▸ **Problem statement**
How many of the lines below contain the word "icon"? Only the number is wanted.

─── Extracted records ───

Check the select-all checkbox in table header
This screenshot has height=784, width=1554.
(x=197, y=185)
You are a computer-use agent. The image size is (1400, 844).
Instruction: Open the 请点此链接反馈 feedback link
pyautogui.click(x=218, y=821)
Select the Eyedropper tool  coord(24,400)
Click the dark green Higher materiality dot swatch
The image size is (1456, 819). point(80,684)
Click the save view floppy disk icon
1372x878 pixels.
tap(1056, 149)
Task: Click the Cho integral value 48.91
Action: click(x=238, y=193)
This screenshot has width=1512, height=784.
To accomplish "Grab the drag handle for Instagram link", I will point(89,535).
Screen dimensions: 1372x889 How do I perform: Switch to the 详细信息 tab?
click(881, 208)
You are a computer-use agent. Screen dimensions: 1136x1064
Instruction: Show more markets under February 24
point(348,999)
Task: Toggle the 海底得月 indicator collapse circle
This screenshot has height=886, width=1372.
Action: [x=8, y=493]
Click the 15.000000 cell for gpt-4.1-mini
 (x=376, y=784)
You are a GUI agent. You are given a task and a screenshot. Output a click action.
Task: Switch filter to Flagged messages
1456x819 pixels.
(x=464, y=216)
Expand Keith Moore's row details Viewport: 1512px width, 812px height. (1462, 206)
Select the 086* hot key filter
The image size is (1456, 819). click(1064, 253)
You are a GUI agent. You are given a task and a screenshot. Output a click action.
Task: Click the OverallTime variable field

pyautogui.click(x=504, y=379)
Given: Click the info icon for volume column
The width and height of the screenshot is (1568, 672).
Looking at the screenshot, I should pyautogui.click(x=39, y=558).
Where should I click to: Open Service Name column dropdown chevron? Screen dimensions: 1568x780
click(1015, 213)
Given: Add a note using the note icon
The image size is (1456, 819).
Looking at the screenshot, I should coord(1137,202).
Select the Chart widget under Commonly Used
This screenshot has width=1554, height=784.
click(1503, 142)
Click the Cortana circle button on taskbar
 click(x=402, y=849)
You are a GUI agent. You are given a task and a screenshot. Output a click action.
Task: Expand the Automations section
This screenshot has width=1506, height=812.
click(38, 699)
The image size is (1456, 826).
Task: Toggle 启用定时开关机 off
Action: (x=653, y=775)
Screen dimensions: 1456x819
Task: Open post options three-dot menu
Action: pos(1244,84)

───

▸ **Exercise result**
3